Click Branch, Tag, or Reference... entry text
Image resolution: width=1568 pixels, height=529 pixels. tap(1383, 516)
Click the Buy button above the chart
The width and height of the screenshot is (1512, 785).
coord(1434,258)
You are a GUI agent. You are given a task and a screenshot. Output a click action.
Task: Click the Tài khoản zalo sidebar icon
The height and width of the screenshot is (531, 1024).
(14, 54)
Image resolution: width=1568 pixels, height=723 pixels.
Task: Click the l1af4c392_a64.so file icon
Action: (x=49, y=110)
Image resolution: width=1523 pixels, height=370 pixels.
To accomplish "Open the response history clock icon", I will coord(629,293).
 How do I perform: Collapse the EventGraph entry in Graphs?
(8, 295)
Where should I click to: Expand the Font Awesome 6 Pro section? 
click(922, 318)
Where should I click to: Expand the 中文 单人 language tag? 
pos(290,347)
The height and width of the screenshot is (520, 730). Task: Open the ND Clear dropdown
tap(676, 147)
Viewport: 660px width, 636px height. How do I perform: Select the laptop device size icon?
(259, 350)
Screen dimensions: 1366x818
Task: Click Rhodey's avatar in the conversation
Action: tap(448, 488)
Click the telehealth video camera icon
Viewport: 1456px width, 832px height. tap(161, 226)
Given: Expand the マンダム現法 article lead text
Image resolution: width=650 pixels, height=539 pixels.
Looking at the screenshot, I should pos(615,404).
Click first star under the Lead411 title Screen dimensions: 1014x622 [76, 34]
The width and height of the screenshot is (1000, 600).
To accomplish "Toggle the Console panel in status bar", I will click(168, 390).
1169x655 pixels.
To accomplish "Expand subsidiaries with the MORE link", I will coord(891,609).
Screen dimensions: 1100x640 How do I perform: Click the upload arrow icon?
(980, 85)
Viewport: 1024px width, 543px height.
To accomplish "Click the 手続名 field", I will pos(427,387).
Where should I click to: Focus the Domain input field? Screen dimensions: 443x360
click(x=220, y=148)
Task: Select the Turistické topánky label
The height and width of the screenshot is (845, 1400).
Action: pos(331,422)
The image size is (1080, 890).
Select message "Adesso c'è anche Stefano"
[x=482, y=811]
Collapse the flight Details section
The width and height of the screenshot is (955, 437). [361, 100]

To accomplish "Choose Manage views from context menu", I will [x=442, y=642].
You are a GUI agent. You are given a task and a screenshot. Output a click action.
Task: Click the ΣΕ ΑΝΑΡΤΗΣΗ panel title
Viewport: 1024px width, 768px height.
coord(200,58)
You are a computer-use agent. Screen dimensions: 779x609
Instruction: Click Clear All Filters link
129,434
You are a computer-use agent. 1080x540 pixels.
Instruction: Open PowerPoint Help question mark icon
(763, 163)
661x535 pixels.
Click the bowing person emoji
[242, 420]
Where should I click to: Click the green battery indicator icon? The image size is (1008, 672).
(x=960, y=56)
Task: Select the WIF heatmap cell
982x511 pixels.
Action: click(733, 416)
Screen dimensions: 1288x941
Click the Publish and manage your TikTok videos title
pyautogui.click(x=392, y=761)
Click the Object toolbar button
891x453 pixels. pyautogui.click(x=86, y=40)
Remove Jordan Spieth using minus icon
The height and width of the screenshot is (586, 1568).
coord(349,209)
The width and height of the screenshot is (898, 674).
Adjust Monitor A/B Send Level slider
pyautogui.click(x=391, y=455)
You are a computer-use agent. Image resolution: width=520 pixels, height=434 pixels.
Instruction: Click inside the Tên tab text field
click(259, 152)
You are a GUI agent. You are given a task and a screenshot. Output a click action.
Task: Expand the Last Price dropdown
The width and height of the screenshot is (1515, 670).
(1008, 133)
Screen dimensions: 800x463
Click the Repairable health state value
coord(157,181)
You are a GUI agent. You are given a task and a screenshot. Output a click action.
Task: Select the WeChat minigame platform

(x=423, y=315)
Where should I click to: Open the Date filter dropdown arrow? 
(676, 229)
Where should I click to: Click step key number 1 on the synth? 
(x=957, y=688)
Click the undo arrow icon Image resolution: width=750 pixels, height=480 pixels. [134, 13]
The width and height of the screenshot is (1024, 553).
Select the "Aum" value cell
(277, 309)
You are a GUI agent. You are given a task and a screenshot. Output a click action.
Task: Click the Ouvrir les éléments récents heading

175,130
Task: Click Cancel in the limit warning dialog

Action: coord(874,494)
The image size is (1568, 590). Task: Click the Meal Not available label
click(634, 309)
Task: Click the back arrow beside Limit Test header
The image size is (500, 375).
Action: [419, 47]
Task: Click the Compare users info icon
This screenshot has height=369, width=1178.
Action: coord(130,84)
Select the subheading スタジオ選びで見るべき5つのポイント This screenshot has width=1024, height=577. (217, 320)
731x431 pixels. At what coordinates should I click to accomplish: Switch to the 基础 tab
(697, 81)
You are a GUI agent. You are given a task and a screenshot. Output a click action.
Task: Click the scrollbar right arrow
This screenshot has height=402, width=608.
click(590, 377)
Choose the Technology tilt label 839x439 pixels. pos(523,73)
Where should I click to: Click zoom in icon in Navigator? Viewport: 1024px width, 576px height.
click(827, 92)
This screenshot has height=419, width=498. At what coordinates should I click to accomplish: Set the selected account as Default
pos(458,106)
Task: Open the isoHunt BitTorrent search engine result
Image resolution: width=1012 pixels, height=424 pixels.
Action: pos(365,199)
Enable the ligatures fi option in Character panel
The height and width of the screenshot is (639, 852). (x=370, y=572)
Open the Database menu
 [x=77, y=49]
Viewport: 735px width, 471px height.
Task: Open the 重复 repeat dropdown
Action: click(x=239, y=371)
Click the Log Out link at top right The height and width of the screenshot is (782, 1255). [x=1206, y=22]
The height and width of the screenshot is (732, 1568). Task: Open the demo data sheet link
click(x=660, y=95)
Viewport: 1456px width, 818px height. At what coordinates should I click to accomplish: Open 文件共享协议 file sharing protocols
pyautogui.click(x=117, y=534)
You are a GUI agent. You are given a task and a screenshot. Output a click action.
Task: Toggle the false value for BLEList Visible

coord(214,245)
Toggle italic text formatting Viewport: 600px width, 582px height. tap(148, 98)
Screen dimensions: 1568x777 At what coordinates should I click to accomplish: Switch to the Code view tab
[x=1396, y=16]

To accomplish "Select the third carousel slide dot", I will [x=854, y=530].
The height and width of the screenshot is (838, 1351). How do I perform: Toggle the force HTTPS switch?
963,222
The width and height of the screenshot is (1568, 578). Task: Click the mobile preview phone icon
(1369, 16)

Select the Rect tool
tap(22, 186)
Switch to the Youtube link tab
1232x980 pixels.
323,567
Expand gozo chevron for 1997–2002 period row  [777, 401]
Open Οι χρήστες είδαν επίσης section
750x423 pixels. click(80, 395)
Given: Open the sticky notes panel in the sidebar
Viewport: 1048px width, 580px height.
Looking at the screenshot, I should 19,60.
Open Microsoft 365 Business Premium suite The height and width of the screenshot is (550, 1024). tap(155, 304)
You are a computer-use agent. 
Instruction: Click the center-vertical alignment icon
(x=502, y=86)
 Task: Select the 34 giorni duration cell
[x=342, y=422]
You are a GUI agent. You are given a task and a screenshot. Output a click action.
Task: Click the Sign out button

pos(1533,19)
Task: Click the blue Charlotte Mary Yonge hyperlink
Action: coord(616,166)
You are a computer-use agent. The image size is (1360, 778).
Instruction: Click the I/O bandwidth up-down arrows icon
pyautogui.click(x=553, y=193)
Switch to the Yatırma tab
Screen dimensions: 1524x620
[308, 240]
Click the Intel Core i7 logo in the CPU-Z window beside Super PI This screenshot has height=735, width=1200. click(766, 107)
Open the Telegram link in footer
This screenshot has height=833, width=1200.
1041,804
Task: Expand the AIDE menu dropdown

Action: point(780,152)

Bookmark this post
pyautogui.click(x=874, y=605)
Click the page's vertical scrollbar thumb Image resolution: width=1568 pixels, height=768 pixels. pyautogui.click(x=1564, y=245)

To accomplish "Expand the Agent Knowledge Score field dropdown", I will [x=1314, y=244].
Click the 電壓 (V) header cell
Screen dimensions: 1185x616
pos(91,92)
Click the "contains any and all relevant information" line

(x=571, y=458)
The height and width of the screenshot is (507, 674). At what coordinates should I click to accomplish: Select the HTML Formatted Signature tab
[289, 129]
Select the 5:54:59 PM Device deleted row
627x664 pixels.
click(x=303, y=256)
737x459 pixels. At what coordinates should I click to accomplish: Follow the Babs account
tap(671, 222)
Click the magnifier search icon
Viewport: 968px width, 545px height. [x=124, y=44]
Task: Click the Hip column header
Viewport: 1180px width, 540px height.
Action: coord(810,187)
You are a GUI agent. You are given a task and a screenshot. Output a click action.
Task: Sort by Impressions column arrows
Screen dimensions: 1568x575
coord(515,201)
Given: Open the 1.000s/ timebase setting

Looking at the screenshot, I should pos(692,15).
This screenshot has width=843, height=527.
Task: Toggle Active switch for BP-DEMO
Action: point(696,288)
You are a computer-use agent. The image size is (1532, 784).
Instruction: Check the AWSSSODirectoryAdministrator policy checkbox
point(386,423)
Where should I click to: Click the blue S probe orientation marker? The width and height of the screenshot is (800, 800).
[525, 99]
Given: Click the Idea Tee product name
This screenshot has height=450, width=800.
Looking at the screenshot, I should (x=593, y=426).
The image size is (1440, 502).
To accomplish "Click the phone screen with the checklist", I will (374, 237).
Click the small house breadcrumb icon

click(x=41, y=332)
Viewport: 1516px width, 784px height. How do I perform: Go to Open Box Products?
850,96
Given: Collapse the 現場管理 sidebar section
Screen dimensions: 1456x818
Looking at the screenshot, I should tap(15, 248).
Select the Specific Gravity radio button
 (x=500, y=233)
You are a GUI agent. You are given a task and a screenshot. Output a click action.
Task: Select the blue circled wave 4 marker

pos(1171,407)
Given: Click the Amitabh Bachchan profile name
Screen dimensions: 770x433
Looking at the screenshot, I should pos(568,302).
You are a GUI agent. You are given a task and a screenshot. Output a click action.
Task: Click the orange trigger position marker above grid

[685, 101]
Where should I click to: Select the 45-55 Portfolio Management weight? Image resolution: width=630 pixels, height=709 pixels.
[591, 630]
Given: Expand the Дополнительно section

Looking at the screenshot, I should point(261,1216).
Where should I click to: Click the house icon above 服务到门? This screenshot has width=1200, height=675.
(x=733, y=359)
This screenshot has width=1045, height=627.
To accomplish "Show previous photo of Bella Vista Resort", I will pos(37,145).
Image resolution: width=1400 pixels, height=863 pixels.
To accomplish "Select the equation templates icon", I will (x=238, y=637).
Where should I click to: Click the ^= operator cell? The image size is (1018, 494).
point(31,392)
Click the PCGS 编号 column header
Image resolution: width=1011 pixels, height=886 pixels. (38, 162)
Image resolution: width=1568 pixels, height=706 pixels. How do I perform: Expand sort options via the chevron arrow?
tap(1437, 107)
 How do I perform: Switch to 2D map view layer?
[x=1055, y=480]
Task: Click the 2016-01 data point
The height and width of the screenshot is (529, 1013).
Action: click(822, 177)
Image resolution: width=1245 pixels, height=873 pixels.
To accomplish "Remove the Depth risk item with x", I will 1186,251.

-=-=-=-=-

TASK DETAILS: Only the lines from the one containing "The height and width of the screenshot is (529, 1013)." to the end of the records should be repeated, exactly as they appear.

OUTPUT FOR THIS EXERCISE:
The height and width of the screenshot is (529, 1013).
Action: click(822, 177)
Image resolution: width=1245 pixels, height=873 pixels.
To accomplish "Remove the Depth risk item with x", I will 1186,251.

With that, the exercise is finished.